### EXCERPTED RECORDS
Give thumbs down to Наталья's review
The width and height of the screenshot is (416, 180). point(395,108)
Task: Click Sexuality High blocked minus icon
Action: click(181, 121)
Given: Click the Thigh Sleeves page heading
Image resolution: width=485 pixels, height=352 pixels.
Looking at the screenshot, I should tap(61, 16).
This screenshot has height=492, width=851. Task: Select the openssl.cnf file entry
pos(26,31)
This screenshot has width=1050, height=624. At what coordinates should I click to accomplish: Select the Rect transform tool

### WHAT TO PRODUCE
The line containing "Given: Click the Thigh Sleeves page heading" and all lines after it, through the last line of the data, should be retyped exactly.

### COMPLETED TASK
Given: Click the Thigh Sleeves page heading
Image resolution: width=485 pixels, height=352 pixels.
Looking at the screenshot, I should tap(61, 16).
This screenshot has height=492, width=851. Task: Select the openssl.cnf file entry
pos(26,31)
This screenshot has width=1050, height=624. At what coordinates should I click to accomplish: Select the Rect transform tool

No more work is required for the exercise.